* **SUPPLIED ENTRIES**:

•••••

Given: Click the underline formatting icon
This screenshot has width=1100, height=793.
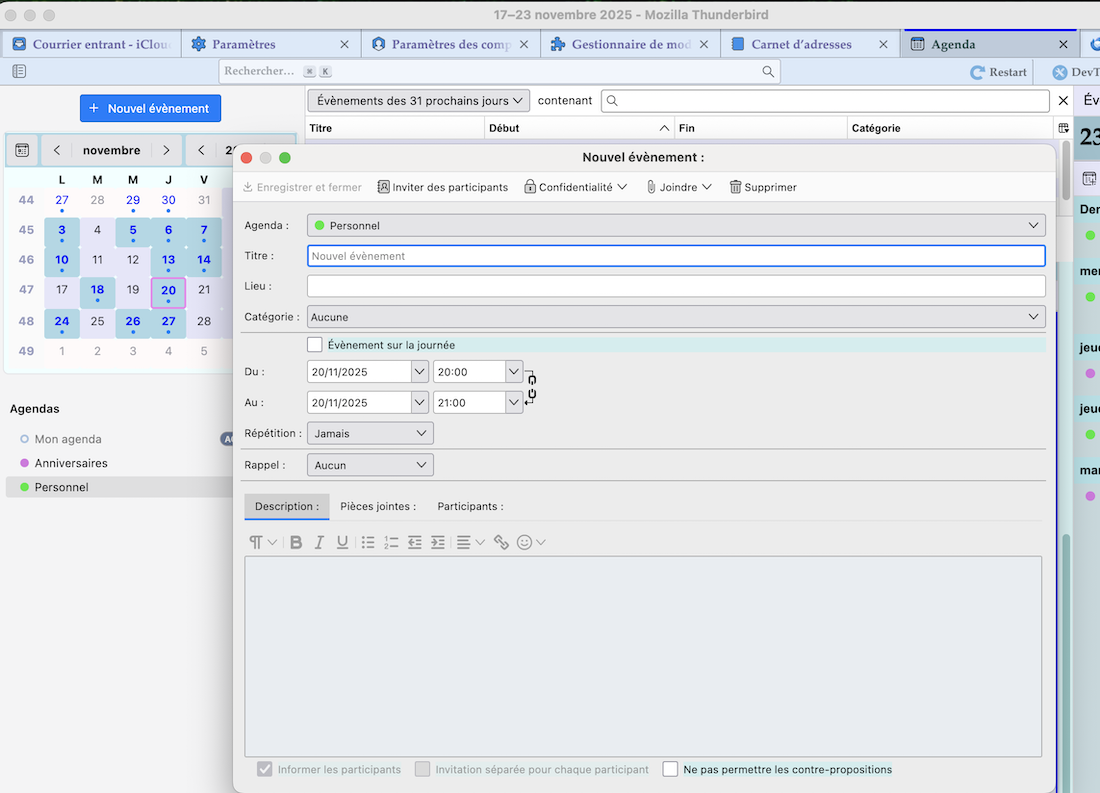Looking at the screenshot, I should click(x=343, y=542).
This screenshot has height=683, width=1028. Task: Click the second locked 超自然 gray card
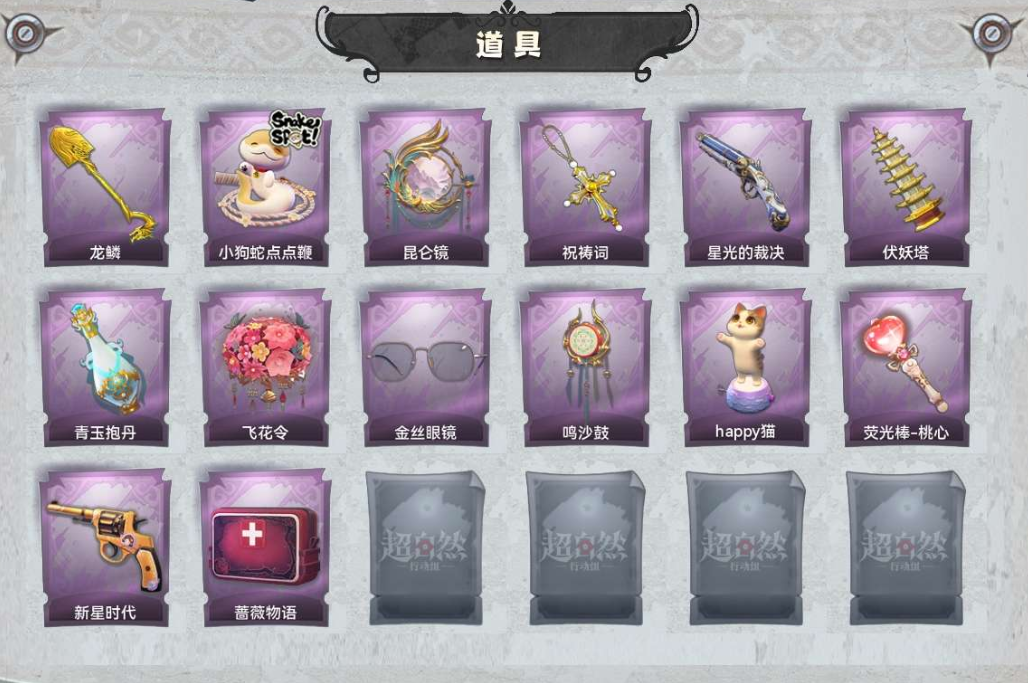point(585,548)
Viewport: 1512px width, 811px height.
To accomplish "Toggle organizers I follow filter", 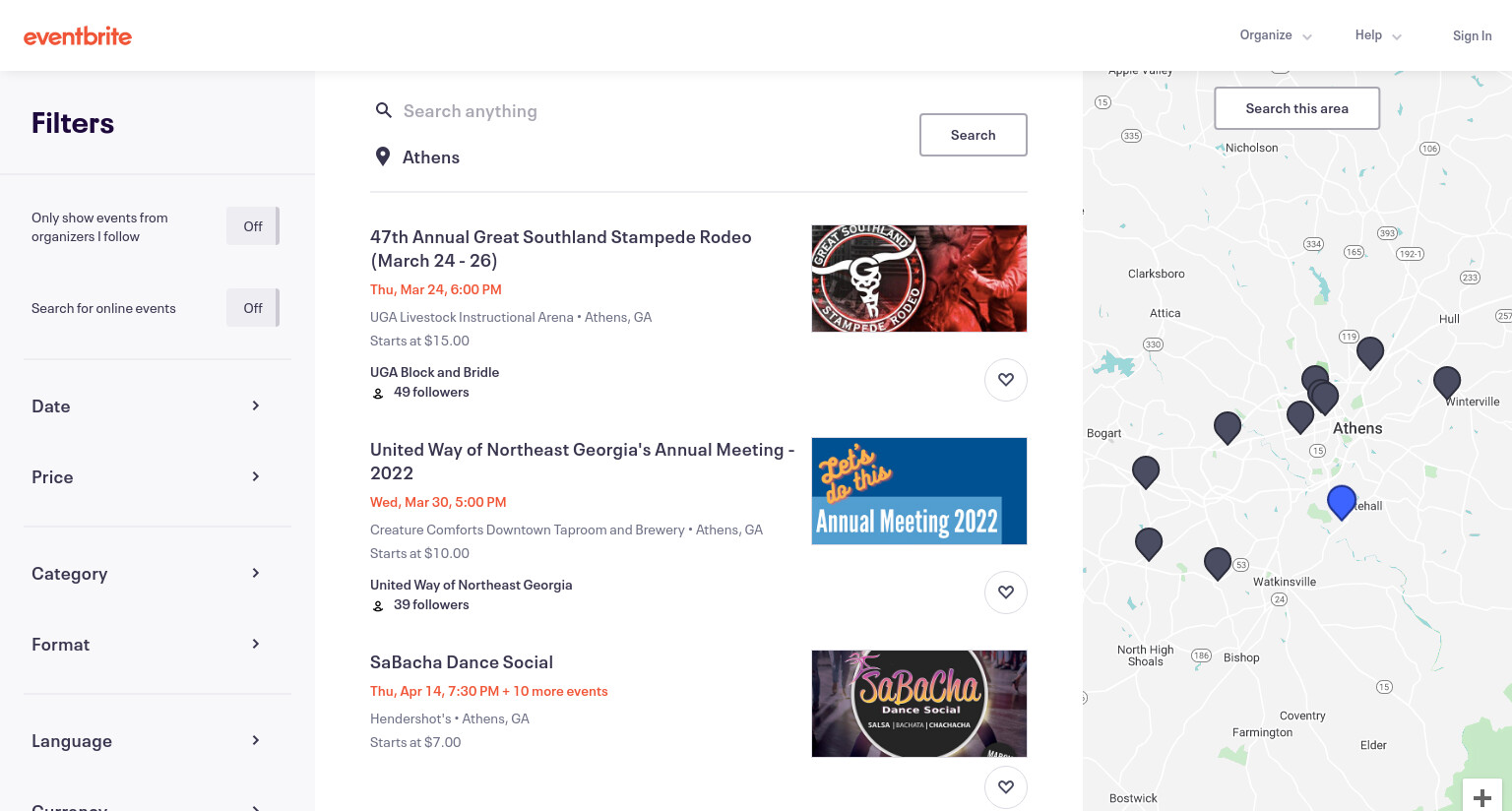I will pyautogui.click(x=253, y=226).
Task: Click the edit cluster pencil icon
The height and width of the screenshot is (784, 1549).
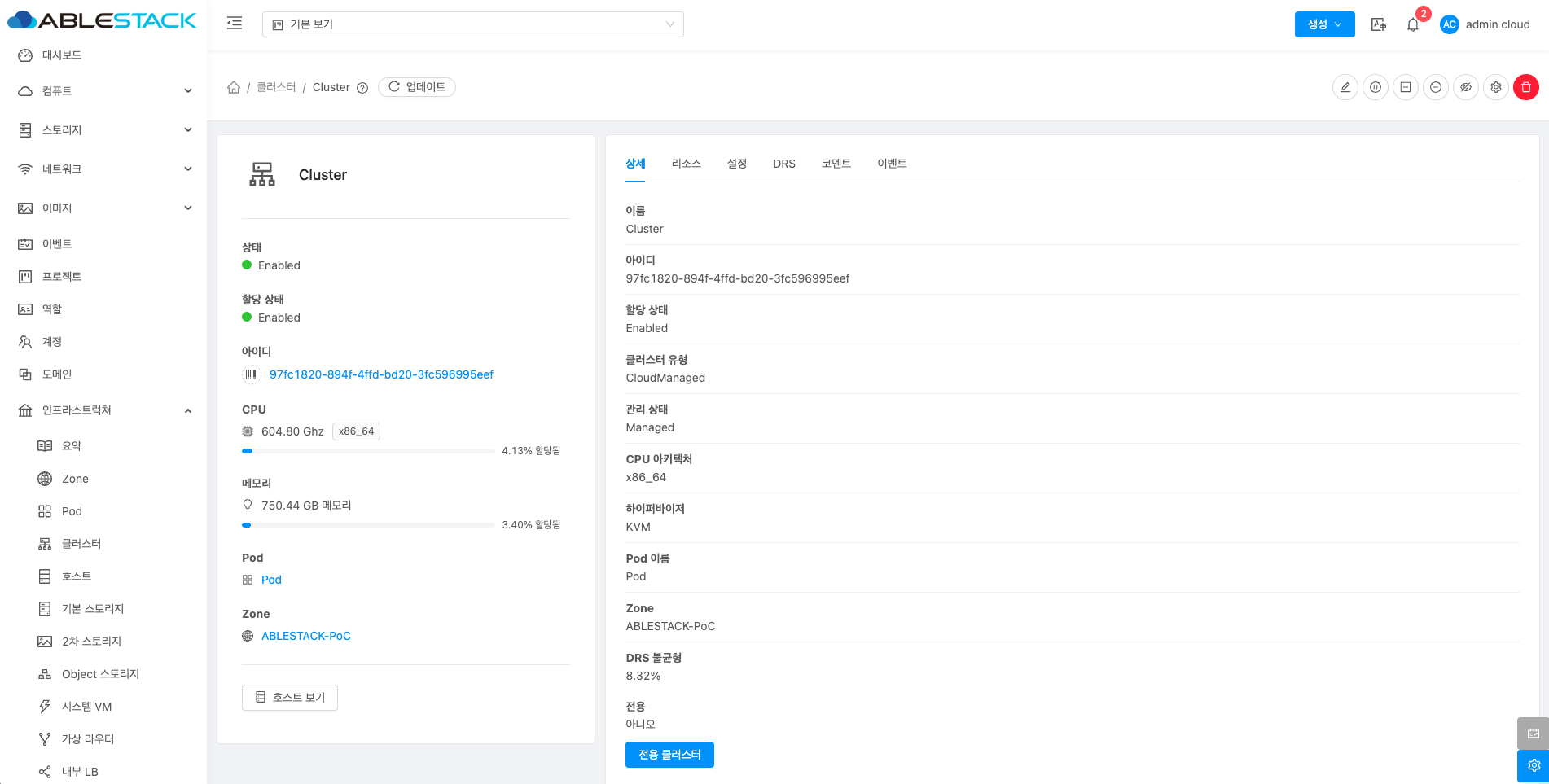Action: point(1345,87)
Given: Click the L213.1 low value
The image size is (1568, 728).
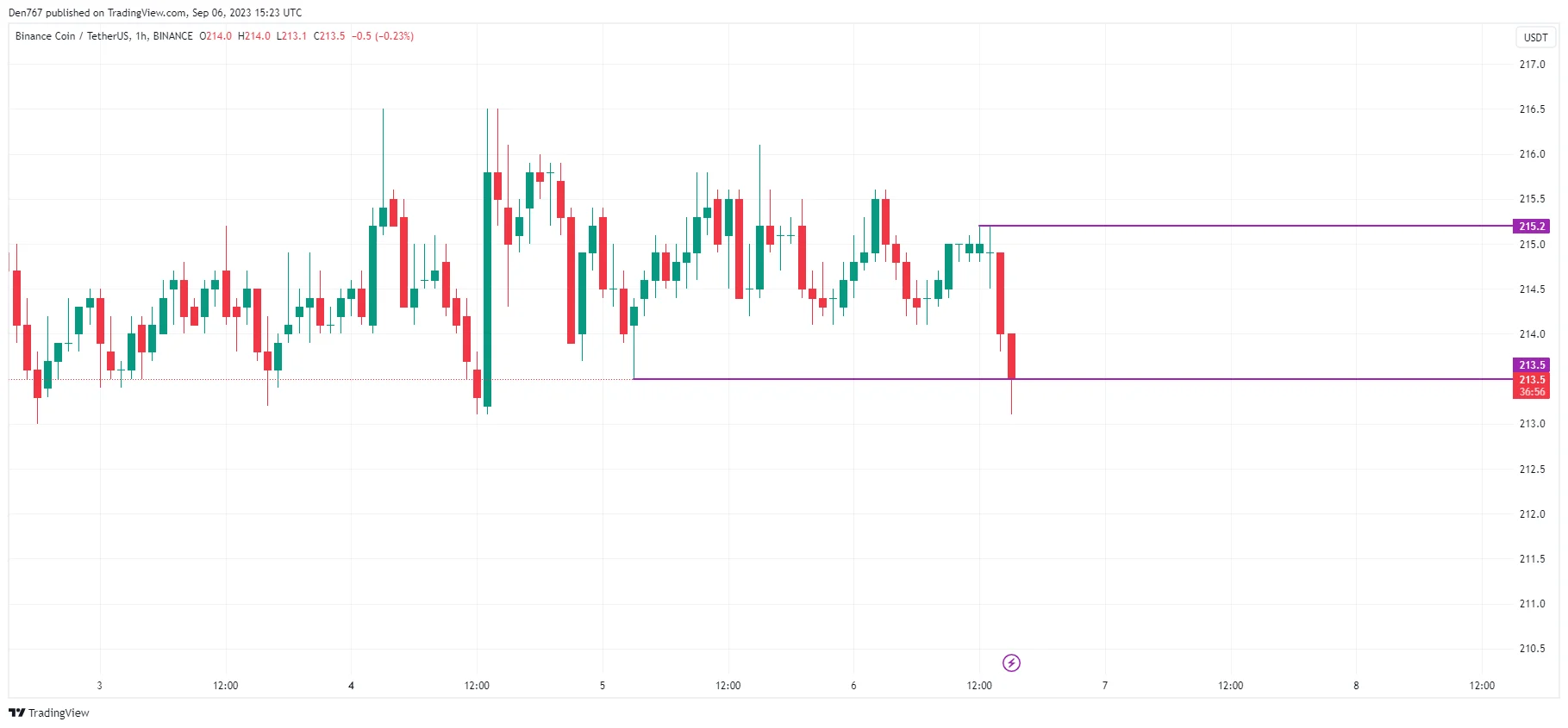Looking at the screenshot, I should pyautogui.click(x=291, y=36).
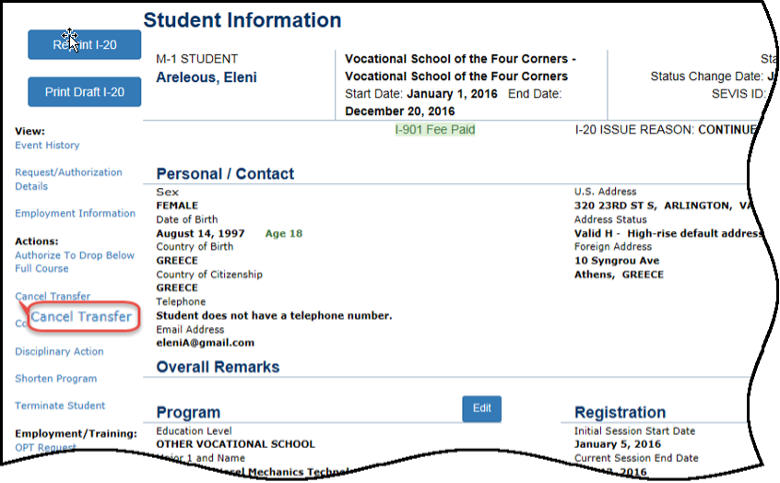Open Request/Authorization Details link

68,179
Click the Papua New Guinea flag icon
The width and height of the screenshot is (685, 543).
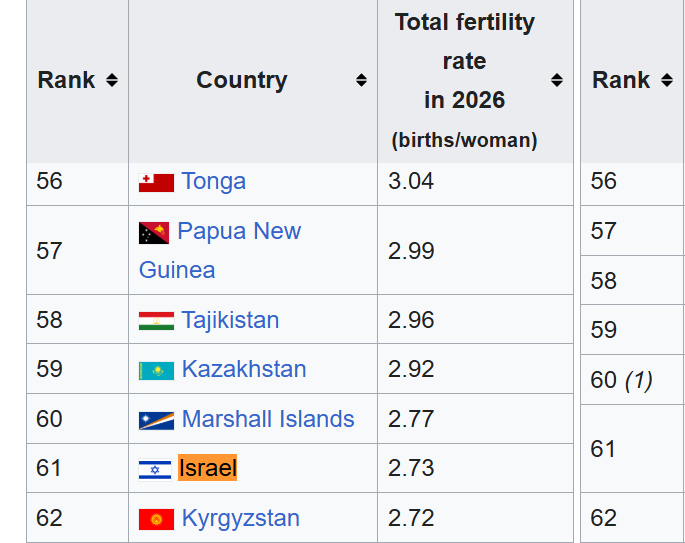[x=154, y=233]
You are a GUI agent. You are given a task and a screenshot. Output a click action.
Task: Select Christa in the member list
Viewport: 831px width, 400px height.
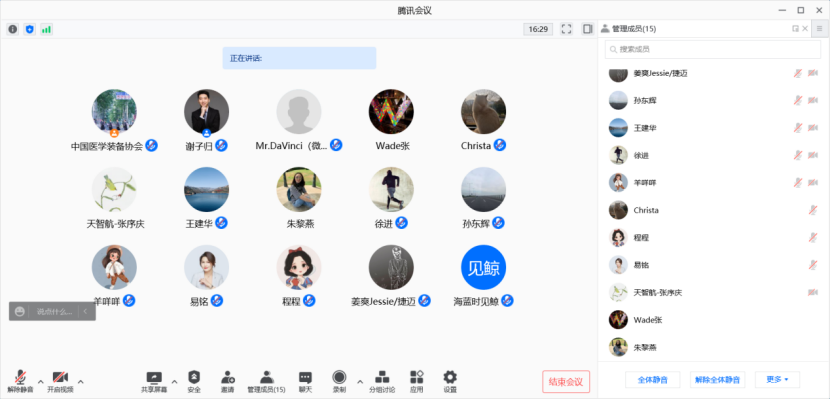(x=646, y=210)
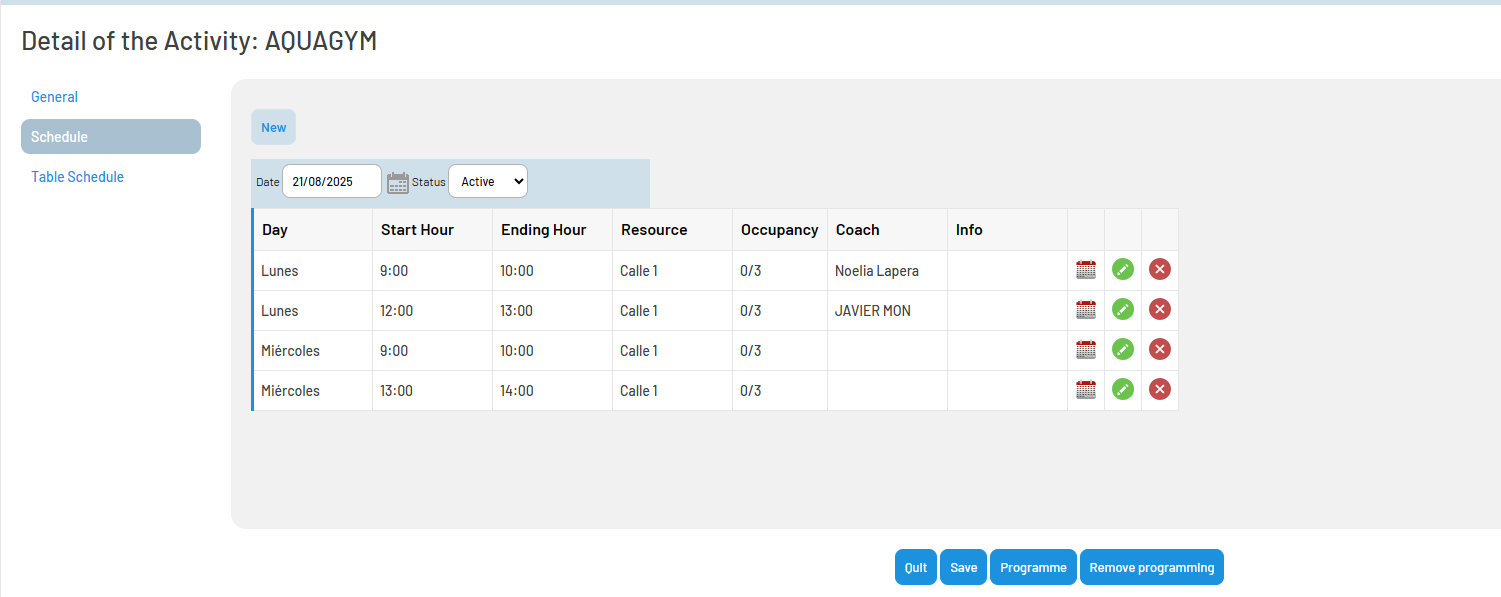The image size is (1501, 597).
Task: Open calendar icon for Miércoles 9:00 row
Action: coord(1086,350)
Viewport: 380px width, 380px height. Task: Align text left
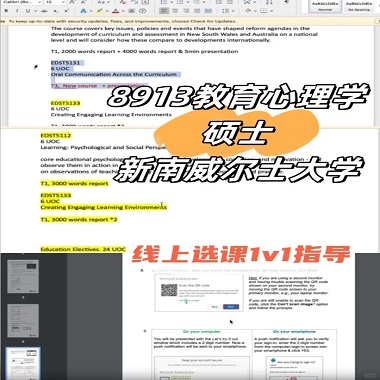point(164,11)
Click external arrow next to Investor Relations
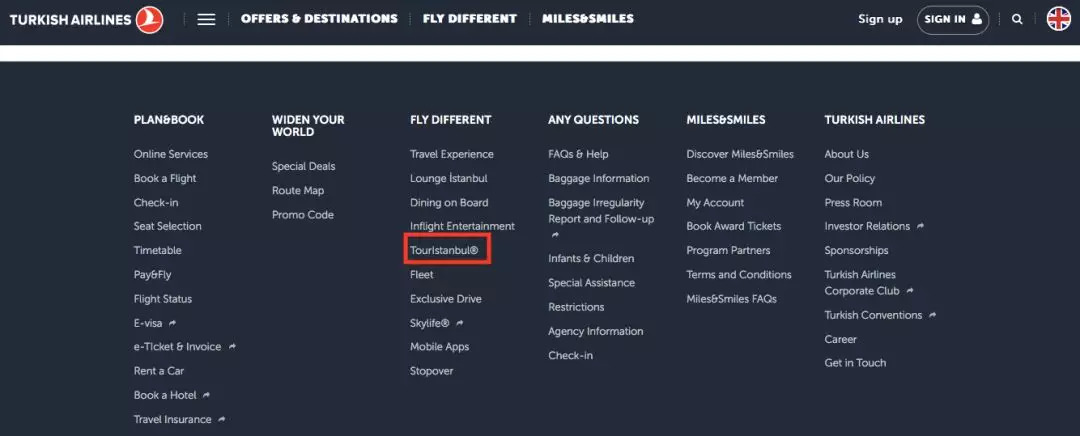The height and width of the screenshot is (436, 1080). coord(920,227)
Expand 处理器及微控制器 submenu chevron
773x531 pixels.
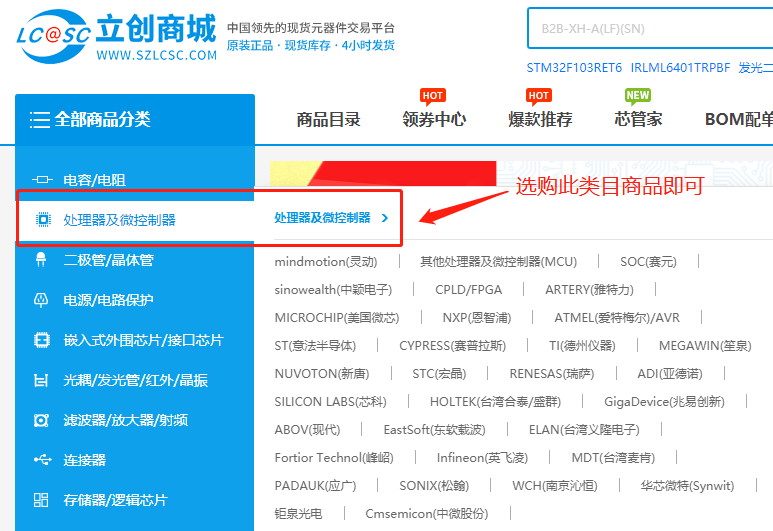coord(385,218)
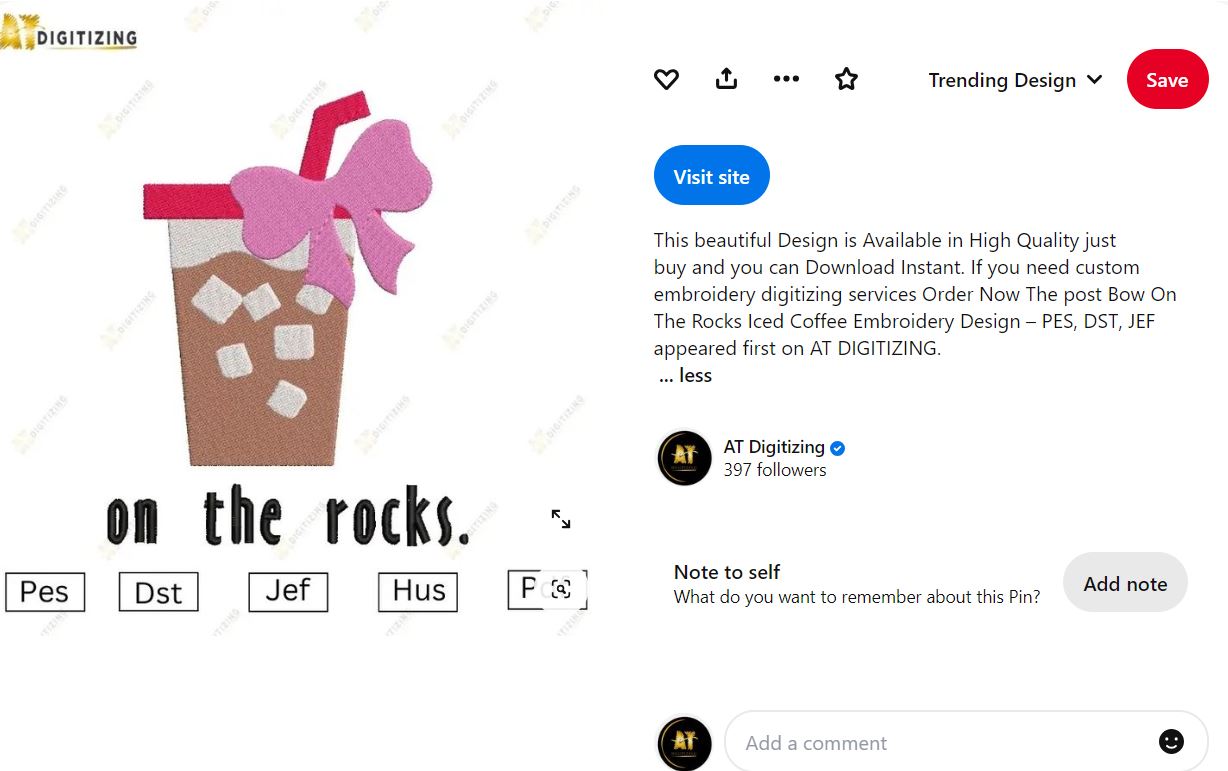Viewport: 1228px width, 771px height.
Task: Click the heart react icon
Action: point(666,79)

•••••

* **WORK INSTRUCTION**:
Nothing but the lines from the one that contains "Expand 处理器及微控制器 submenu chevron" through the end of the material above is to be reproduced, exactly and without pictures.

* **TASK RESPONSE**:
Expand 处理器及微控制器 submenu chevron
773x531 pixels.
coord(385,218)
Viewport: 1228px width, 771px height.
Task: Click the heart react icon
Action: point(666,79)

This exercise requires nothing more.